- Founded: 1974
- Status: Defunct (succeeded by Založba kaset in plošč RTV Slovenija in 1990)
- Genre: Various
- Country of origin: SFR Yugoslavia
- Location: Ljubljana
- Official website: Official website

= ZKP RTLJ =

Založba kaset in plošč RTV Ljubljana or Založba kaset in plošč Radiotelevizije Ljubljana (acronym ZKP RTLJ, meaning Publishing and Record Label RTV Ljubljana in Slovene), was a major record label in the former SFR Yugoslavia, based Ljubljana, Socialist Republic of Slovenia. In 1990, at the start of the breakup of Yugoslavia, the name of the company was changed to Založba kaset in plošč RTV Slovenija.

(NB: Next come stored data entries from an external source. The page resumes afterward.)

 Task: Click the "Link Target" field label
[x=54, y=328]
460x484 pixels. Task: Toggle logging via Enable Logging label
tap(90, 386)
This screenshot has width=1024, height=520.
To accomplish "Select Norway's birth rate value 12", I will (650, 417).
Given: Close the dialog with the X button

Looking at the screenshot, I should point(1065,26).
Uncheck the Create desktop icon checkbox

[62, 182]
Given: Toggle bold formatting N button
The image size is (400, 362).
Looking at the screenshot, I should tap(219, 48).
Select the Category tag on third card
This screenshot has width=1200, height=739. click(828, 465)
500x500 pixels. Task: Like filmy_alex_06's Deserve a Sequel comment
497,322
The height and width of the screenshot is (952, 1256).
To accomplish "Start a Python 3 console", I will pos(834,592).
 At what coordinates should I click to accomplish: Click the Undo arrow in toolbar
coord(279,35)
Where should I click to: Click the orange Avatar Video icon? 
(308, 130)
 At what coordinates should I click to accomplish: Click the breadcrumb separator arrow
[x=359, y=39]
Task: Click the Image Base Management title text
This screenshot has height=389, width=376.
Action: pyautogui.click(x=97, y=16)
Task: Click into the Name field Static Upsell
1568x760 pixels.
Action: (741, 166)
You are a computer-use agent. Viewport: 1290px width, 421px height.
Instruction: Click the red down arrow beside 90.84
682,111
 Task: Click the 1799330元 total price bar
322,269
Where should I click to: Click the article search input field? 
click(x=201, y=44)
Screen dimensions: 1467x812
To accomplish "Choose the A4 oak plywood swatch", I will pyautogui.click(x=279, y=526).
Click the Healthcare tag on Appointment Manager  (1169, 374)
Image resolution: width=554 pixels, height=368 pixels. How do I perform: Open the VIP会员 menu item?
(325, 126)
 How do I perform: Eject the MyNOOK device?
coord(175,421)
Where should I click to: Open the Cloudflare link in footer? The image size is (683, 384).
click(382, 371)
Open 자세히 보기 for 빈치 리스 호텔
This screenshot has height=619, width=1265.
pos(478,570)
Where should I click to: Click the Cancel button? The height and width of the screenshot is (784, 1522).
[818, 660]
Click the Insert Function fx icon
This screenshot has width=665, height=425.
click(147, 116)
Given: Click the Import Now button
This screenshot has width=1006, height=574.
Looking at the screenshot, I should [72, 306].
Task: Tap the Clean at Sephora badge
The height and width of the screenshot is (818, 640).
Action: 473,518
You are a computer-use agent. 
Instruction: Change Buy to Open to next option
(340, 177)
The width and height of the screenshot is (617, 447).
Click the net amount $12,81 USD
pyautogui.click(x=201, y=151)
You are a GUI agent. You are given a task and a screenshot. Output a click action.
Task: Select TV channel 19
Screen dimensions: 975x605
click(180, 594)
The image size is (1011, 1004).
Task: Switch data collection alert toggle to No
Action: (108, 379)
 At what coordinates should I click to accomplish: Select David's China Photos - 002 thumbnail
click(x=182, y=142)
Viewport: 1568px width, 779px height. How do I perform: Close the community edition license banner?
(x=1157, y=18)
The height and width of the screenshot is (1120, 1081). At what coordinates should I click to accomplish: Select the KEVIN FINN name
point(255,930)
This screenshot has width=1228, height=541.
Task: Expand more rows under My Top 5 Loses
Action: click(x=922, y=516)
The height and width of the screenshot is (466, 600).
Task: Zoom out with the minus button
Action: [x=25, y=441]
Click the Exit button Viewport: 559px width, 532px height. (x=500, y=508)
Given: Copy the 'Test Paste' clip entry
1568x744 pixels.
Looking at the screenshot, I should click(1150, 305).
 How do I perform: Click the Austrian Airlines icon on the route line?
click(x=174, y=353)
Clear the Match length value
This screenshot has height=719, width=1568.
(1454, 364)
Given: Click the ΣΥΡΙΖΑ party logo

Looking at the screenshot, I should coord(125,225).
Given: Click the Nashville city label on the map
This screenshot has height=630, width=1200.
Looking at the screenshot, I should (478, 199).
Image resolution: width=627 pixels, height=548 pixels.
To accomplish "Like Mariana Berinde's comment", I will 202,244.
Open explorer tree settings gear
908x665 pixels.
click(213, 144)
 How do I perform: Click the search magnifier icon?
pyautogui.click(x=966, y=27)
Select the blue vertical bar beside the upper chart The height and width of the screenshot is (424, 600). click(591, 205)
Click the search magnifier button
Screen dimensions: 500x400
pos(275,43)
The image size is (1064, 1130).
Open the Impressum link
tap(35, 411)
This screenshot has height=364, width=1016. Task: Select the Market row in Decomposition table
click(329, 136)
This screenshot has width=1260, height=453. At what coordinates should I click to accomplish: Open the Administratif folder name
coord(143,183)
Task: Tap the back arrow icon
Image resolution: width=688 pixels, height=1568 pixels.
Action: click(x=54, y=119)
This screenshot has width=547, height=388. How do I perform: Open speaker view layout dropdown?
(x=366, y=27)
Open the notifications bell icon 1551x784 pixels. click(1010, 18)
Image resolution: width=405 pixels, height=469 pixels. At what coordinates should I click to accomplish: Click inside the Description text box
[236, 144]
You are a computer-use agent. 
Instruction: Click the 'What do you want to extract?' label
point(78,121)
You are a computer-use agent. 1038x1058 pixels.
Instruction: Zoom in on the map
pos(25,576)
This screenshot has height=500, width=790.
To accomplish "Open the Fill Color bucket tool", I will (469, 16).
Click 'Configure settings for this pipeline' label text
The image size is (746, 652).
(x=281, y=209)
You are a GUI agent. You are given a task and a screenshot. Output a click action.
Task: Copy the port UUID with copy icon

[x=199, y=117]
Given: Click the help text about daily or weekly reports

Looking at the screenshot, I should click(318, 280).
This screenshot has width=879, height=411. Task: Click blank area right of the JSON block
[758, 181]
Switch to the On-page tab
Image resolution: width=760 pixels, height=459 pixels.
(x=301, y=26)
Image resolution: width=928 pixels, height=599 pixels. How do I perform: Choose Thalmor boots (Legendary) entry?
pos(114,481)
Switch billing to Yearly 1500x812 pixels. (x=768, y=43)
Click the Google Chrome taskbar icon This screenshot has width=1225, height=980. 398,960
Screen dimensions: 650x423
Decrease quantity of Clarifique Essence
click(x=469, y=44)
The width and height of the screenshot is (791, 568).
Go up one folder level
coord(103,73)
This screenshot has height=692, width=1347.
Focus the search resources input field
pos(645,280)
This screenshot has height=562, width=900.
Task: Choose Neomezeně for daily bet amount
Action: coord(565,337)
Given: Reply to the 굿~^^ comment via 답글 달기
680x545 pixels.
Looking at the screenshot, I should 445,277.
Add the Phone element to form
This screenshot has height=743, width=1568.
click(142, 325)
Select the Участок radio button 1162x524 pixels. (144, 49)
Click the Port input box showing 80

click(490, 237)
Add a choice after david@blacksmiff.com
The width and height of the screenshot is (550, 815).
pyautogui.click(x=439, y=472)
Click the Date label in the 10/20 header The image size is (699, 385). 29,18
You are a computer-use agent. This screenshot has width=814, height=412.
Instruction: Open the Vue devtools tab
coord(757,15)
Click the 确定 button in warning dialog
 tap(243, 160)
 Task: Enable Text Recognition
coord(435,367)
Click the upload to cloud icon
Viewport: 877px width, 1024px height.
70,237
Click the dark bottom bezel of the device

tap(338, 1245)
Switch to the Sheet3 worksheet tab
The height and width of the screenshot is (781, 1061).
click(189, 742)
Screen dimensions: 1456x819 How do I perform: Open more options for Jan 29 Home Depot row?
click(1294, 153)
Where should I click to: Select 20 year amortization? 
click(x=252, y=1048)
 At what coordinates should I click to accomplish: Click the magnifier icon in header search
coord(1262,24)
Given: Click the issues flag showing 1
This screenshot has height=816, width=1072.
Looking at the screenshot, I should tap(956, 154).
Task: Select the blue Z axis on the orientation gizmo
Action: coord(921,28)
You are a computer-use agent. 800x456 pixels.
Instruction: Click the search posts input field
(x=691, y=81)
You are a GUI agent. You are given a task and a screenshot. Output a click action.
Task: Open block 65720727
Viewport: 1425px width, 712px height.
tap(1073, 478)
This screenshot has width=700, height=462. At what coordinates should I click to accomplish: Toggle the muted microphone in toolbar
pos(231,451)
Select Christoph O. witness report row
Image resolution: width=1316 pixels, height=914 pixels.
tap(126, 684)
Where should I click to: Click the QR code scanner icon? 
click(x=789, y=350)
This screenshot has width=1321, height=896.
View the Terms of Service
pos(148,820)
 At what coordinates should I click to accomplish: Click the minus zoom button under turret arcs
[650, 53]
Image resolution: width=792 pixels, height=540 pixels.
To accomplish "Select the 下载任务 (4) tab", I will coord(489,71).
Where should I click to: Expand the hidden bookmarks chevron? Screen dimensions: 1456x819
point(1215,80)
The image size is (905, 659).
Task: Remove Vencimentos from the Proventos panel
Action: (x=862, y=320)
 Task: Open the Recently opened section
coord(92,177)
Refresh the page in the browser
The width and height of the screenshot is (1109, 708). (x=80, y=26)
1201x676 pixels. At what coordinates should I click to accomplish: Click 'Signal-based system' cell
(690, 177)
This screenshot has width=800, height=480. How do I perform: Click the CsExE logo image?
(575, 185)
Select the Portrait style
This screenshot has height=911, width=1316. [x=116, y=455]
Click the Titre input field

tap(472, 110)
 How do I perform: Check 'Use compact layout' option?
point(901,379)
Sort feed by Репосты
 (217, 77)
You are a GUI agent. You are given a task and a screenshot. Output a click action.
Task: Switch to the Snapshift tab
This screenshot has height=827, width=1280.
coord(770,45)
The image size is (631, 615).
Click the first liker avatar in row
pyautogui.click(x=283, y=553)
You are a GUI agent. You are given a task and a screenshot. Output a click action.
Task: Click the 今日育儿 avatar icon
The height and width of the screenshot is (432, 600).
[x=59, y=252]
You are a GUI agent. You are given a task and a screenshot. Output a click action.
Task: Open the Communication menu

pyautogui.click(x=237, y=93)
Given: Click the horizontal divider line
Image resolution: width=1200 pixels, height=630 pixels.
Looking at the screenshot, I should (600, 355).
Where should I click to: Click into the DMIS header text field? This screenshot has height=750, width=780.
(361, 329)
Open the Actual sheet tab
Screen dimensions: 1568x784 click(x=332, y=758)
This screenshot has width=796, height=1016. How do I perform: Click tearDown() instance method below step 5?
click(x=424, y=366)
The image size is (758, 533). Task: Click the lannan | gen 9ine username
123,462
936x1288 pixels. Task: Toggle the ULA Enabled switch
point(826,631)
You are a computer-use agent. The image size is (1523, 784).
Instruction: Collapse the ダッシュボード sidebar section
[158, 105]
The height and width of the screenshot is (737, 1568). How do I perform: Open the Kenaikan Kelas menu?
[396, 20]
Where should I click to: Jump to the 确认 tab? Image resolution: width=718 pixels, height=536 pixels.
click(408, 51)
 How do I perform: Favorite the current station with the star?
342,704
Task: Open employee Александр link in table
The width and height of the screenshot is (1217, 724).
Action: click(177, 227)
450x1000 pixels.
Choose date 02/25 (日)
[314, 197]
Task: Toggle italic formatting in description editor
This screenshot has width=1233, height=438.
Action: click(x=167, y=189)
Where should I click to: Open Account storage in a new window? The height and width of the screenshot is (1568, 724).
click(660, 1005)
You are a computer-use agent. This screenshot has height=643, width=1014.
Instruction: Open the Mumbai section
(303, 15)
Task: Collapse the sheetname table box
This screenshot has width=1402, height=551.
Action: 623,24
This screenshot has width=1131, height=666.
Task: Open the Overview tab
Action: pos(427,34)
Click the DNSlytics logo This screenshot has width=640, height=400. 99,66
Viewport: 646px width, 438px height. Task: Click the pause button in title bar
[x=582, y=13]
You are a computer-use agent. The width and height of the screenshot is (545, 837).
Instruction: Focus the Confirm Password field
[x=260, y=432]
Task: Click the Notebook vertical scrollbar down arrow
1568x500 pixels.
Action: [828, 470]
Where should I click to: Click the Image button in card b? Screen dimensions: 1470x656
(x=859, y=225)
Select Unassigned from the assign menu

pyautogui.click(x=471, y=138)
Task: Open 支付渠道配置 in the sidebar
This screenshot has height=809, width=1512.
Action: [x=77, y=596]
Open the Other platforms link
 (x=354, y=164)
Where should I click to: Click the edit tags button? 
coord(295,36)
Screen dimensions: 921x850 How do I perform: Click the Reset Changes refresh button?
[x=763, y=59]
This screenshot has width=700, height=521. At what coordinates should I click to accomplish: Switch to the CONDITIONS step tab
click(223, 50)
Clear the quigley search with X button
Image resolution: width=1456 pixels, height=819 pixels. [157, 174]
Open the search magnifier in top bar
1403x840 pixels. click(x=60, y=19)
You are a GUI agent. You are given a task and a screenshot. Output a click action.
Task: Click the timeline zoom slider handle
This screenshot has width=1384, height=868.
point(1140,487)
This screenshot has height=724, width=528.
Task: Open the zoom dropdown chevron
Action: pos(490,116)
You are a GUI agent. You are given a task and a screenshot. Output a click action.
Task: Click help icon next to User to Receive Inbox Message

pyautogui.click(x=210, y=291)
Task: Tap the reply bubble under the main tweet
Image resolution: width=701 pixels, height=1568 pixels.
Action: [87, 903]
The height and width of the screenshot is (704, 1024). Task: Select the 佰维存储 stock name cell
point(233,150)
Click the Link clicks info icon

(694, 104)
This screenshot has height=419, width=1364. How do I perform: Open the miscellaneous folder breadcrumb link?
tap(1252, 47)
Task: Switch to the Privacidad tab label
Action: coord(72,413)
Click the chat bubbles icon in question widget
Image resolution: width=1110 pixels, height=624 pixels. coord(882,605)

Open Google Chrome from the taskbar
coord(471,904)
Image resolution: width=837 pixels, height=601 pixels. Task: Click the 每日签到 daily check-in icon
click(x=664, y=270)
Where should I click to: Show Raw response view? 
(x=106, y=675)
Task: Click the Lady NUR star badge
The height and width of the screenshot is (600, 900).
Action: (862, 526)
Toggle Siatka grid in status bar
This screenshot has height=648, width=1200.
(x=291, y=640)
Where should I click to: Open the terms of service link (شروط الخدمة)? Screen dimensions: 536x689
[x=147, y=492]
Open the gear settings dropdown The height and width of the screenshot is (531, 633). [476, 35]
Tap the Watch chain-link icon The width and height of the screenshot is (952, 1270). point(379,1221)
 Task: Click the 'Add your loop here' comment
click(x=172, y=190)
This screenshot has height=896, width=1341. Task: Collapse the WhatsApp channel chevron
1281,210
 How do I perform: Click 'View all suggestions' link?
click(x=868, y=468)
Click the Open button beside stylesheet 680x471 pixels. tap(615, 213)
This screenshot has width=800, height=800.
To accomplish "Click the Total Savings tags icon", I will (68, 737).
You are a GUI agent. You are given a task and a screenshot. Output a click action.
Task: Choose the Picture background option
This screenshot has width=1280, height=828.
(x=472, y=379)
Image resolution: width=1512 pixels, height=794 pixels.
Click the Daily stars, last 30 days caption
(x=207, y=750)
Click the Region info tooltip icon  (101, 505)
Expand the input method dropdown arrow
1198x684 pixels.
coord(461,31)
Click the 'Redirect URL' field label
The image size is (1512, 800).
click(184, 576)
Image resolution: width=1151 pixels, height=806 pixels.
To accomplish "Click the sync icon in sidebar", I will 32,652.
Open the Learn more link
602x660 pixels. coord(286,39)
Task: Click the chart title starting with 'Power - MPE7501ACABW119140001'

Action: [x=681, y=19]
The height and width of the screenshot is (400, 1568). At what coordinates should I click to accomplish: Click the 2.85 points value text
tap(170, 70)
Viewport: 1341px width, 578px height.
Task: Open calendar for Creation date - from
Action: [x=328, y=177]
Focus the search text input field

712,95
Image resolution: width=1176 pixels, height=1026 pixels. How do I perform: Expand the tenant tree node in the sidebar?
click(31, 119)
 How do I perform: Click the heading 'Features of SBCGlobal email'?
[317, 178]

It was and still remains a leading publishing firm in Slovenia.

==History==
Založba kaset in plošč RTV Ljubljana was the music production branch of the national broadcaster Radiotelevizija Ljubljana. In 1990, at the start of the breakup of Yugoslavia, the name of the company was changed to Založba kaset in plošč RTV Slovenija.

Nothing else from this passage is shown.